• [Exercise input]
- Opening Delimiter -
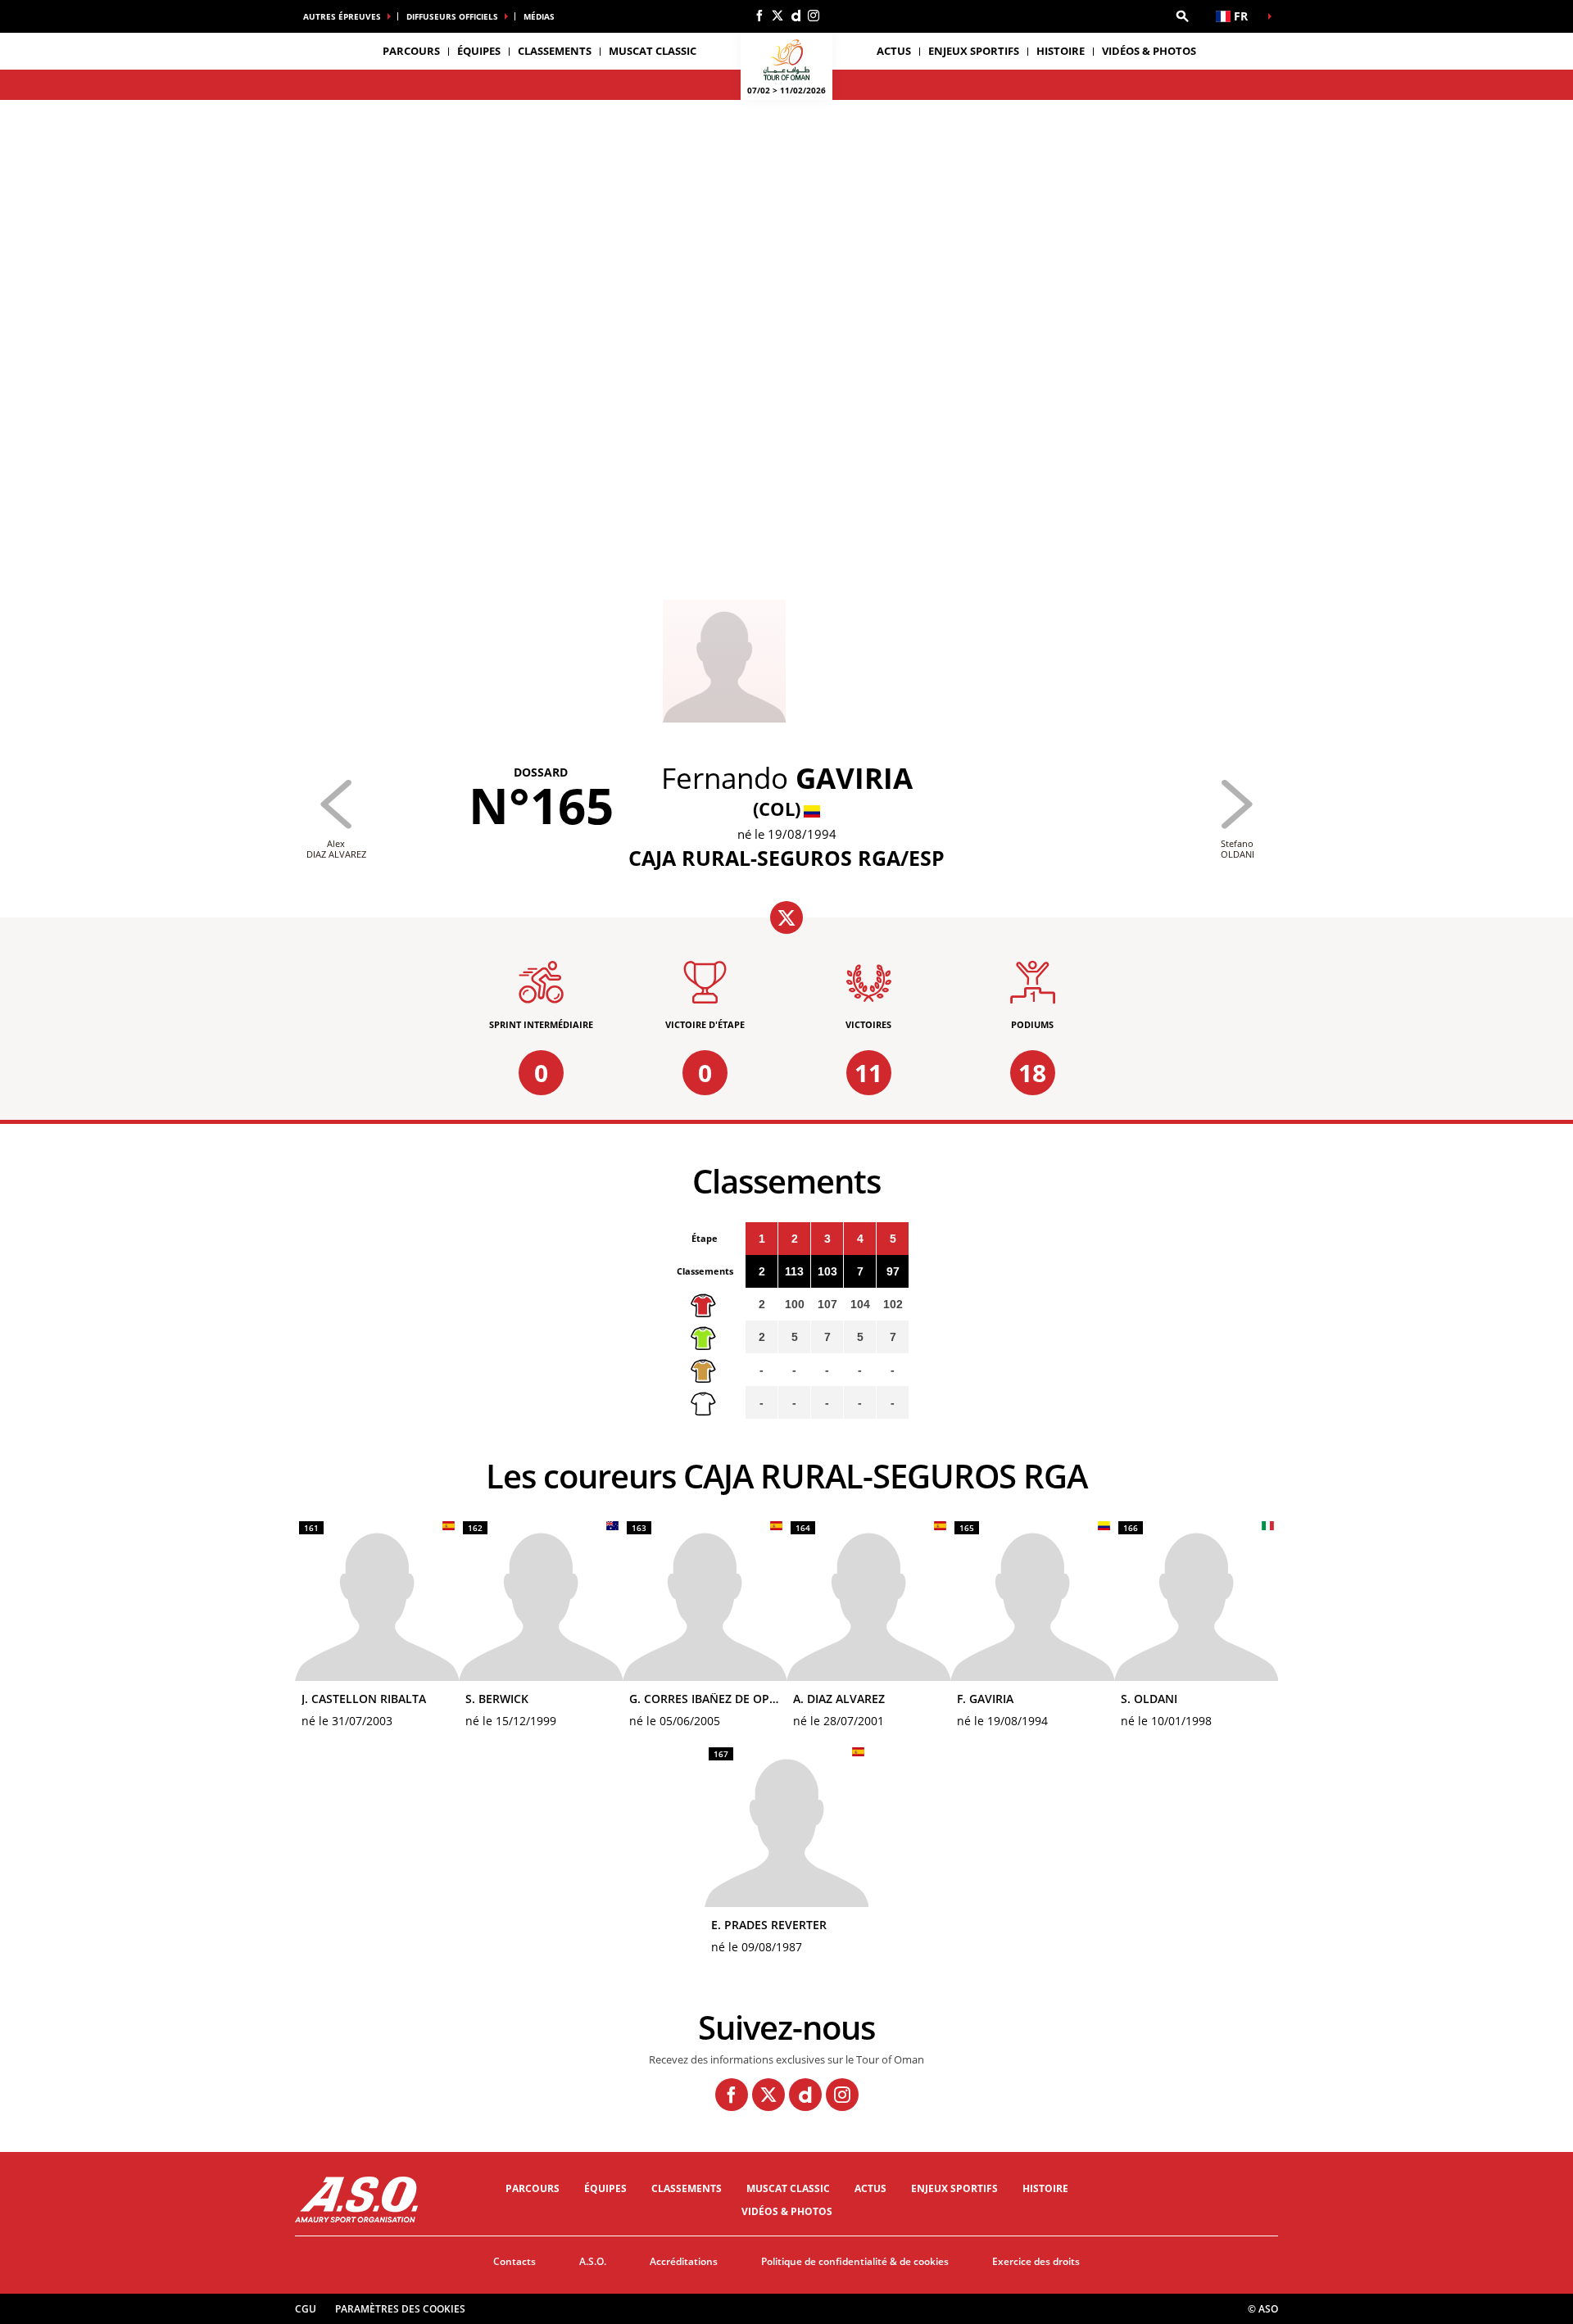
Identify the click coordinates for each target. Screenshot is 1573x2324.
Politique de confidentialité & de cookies (855, 2261)
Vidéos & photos (1149, 50)
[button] (1182, 16)
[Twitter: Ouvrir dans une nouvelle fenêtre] (777, 15)
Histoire (1060, 50)
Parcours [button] (411, 50)
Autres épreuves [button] (342, 16)
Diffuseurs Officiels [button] (452, 16)
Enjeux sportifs (973, 50)
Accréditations (684, 2261)
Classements (555, 50)
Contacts (514, 2261)
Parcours (532, 2188)
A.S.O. (592, 2261)
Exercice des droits (1036, 2261)
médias (539, 16)
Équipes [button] (479, 50)
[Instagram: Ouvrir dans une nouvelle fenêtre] (813, 15)
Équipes (605, 2188)
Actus (894, 50)
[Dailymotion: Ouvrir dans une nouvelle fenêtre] (795, 15)
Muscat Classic (652, 50)
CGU (305, 2309)
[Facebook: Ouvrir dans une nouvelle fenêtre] (759, 15)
- Closing Delimiter -
• [Task details] Return exactly the lines from the one containing "Équipes (605, 2188)" through the last line of the records above, both included, and nothing else.

• [Exercise solution]
Équipes (605, 2188)
Actus (894, 50)
[Dailymotion: Ouvrir dans une nouvelle fenêtre] (795, 15)
Muscat Classic (652, 50)
CGU (305, 2309)
[Facebook: Ouvrir dans une nouvelle fenêtre] (759, 15)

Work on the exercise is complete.